Ultrasound-reactive ink hardens to patch organs, heal broken bones
A team of researchers from Duke University and Harvard Medical School has developed a “biocompatible ink” that solidifies into different 3D shapes when subjected to ultrasound waves, with medical uses for bone repair, heart valve replacement and more. The details were published in Science. [1]
According to the researchers, this “sono-ink” is made possible utilizing a previously developed ink that reacts to light, hardening into different structures inside the body. However, the photo-sensitive ink is limited in its potential uses because of the difficulty of sending light through a patient’s tissue.
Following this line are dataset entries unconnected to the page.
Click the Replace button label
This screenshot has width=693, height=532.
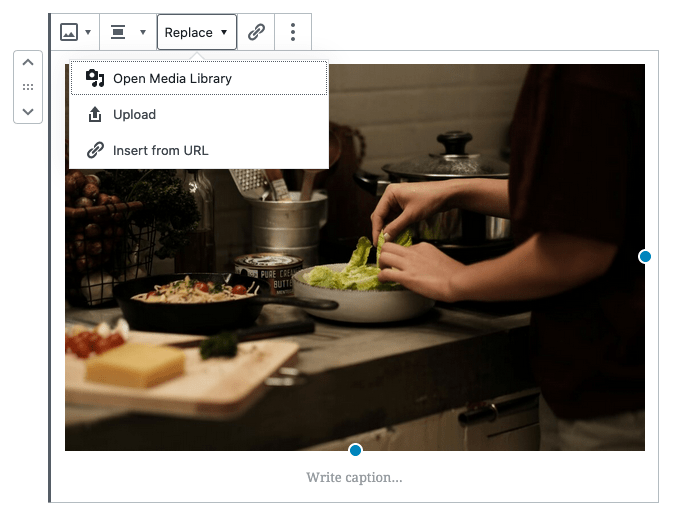188,32
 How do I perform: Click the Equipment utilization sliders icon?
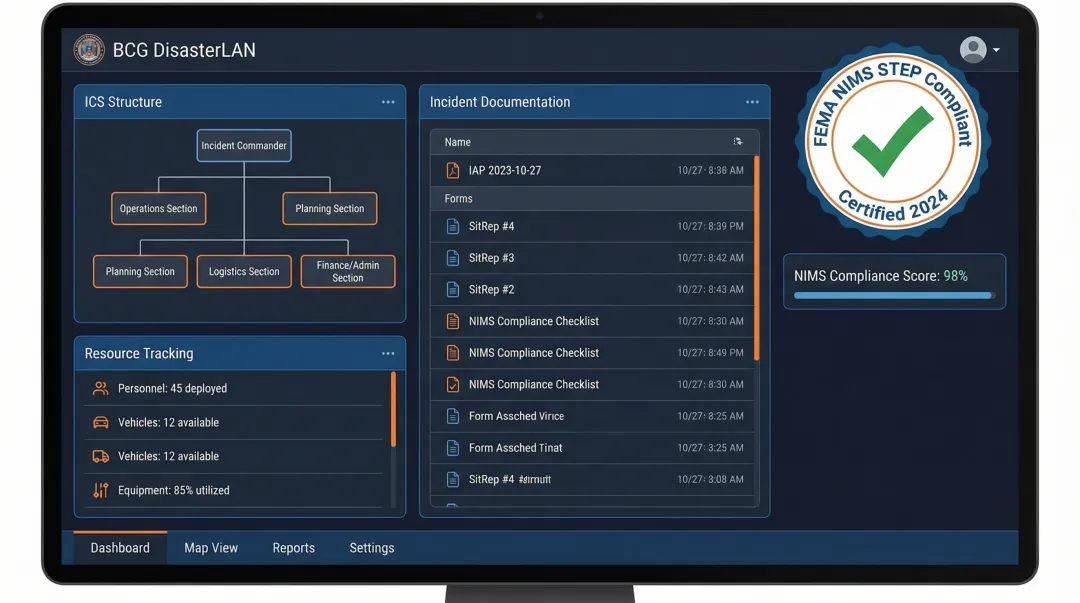point(100,490)
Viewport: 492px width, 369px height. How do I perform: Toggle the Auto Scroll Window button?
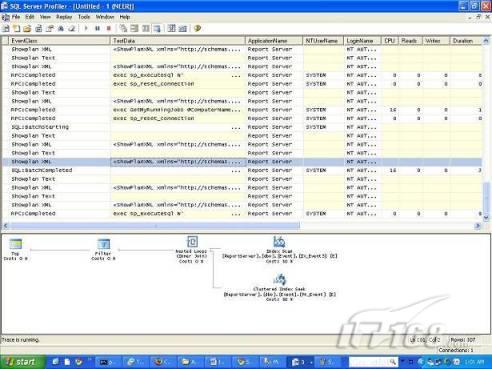tap(157, 29)
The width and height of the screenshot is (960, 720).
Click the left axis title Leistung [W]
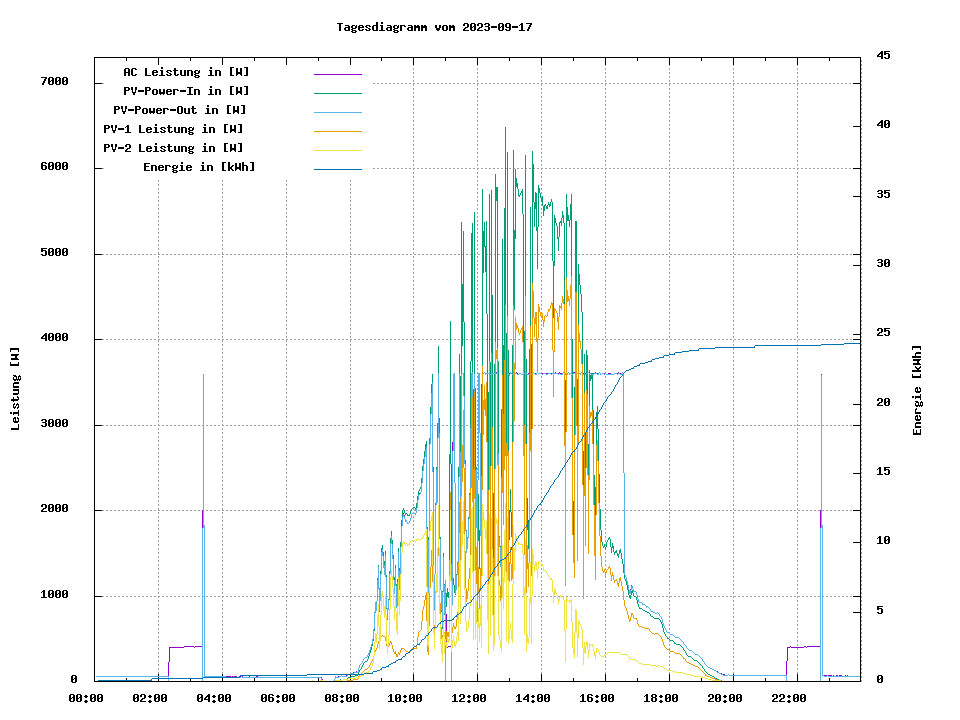(x=16, y=389)
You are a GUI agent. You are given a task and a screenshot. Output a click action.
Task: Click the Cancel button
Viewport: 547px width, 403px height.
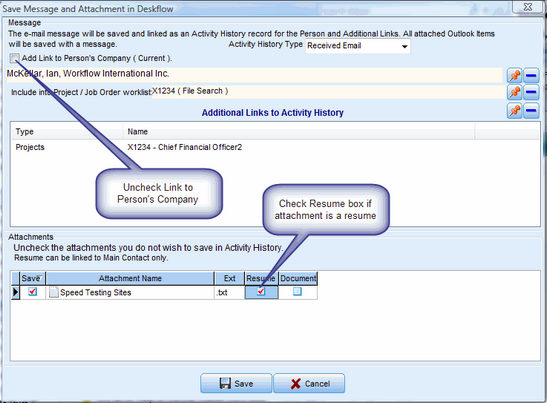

Ultrasound waves can penetrate deep into the body, making this new version of the biocompatible ink potentially more useful to surgeons.
According to a statement from the researchers, the technique they call deep-penetrating acoustic volumetric printing (DVAP), a “printing method,” makes the process possible.
"DVAP relies on the sono-thermal effect, which occurs when soundwaves are absorbed and increase the temperature to harden our ink," study coauthor Junjie Yao from Duke University said in the statement. "Ultrasound waves can penetrate more than 100 times deeper than light while still spatially confined, so we can reach tissues, bones and organs with high spatial precision that haven’t been reachable with light-based printing methods.”
DVAP effectively allows for objects to be 3D-printed in the body utilizing ultrasound waves to shape a molding material, in this case the ink.
“The ink itself is a viscous liquid, so it can be injected into a targeted area fairly easily, and as you move the ultrasound printing probe around, the materials in the ink will link together and harden,” Y. Shrike Zhang, study coauthor—and credited designer of the sono-ink—from Harvard Medical School said in the statement. “Once it’s done, you can remove any remaining ink that isn’t solidified via a syringe.”
So far, the biocompatible, ultrasound–reactive ink has only been tested on non-living models. A goat’s heart was sealed with the ink without causing damage to the organ, and a hardened bone replacement was generated using a chicken bone as a mold. To test other potential uses, the team also utilized DVAP for therapeutic drug delivery, loading the ink with a common chemotherapy drug to administer the medication to sample liver tissue, slowly releasing the chemicals via ultrasound.
Tests on humans are a long way off, and Zhang emphasizes that, despite the applications outlined in this test study, more research is necessary before sono-ink care delivery becomes a reality.
“We’re still far from bringing this tool into the clinic, but these tests reaffirmed the potential of this technology,” he said. “We’re very excited to see where it can go from here.”